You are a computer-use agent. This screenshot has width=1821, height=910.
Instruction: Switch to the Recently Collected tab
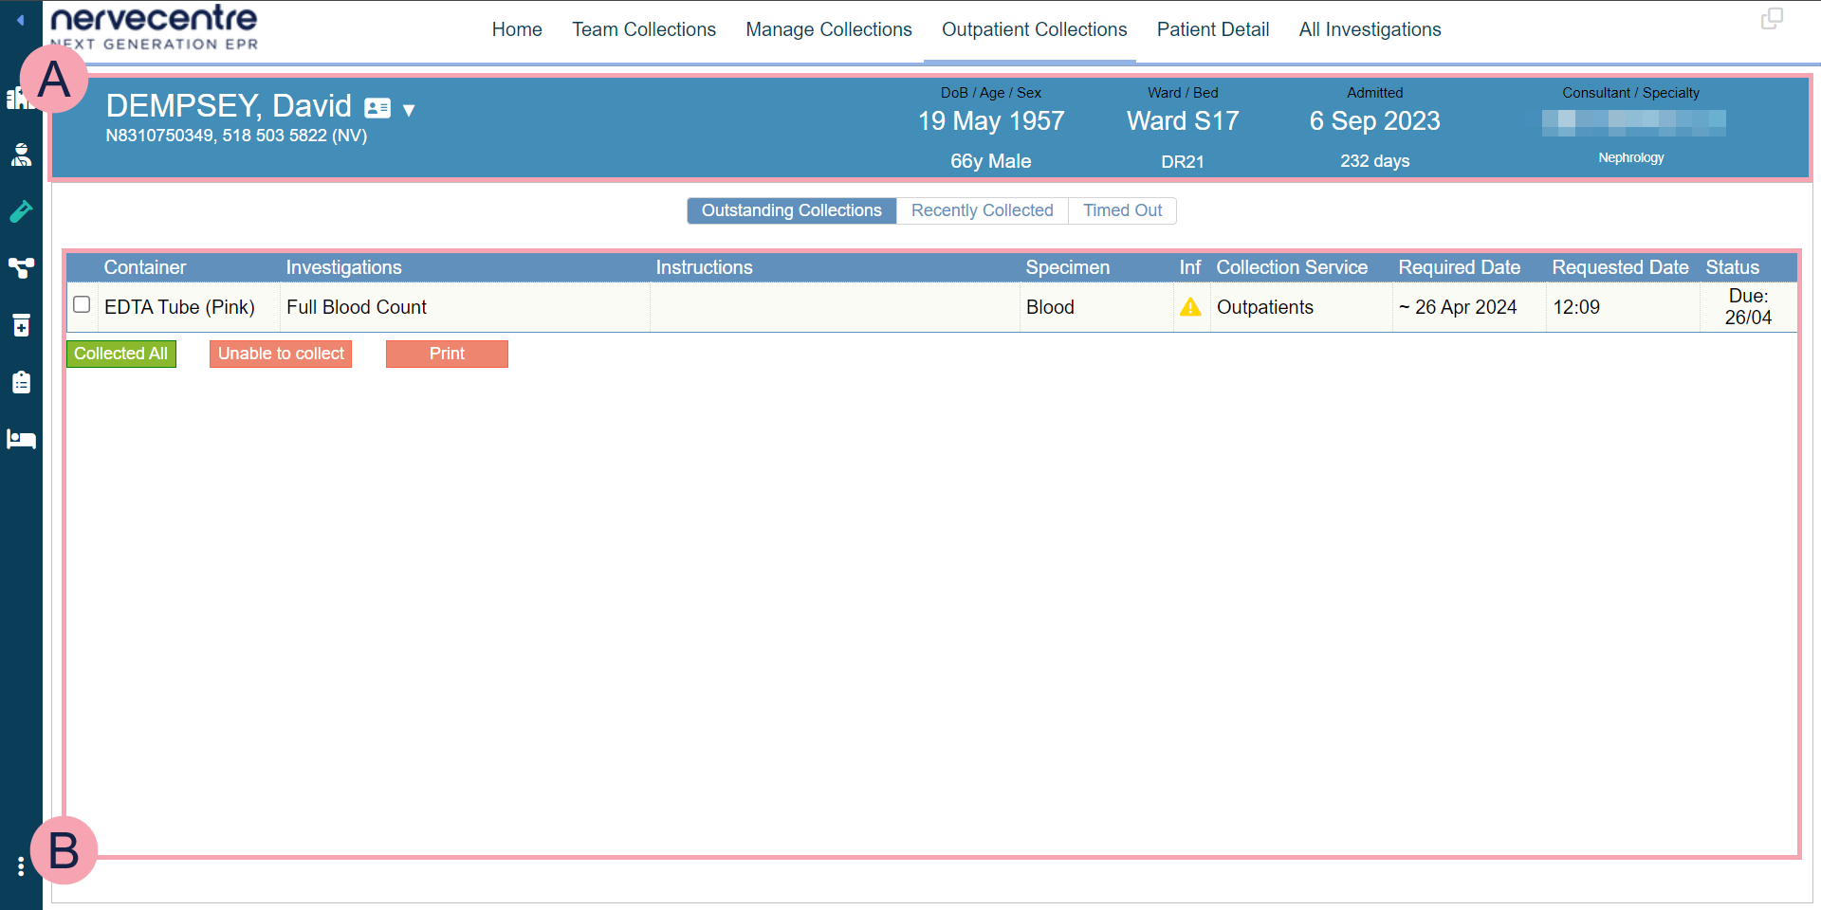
---
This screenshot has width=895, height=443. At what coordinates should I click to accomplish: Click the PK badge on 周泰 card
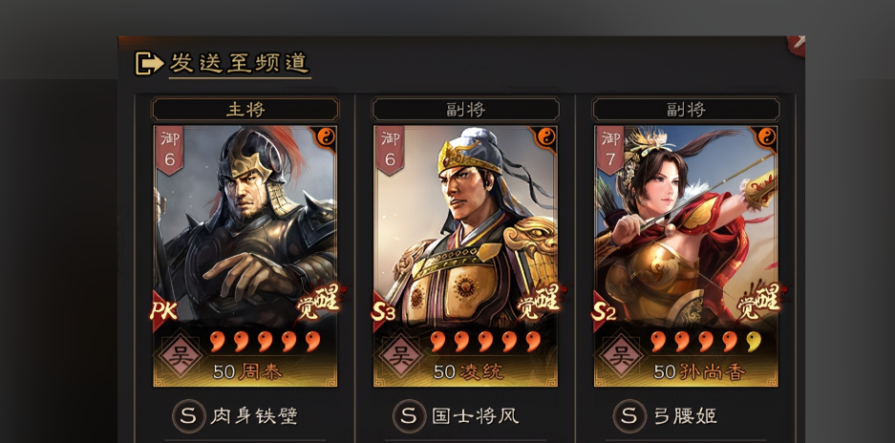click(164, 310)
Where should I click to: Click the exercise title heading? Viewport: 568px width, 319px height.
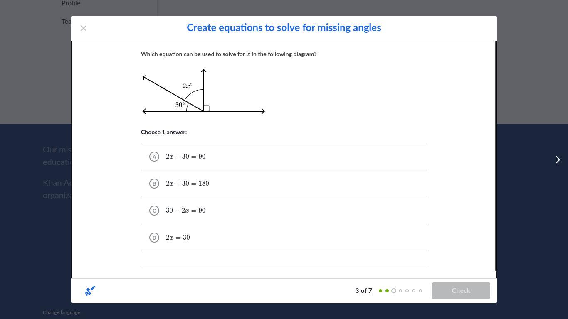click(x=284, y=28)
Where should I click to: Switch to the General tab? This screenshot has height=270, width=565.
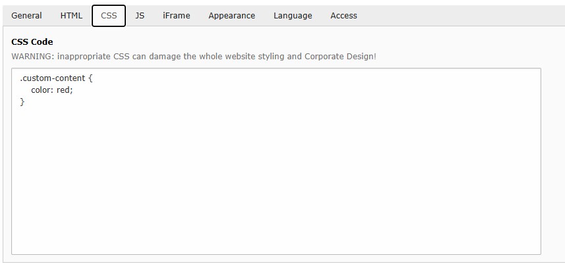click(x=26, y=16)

EXERCISE DESCRIPTION: Could you reproduce, exactly, every line above from the line with "You are a computer-use" to the line with "Instruction: Switch to", and no other line? Both ends count.

OUTPUT FOR THIS EXERCISE:
You are a computer-use agent. This screenshot has width=1821, height=910.
Instruction: Switch to the Recently Collected tab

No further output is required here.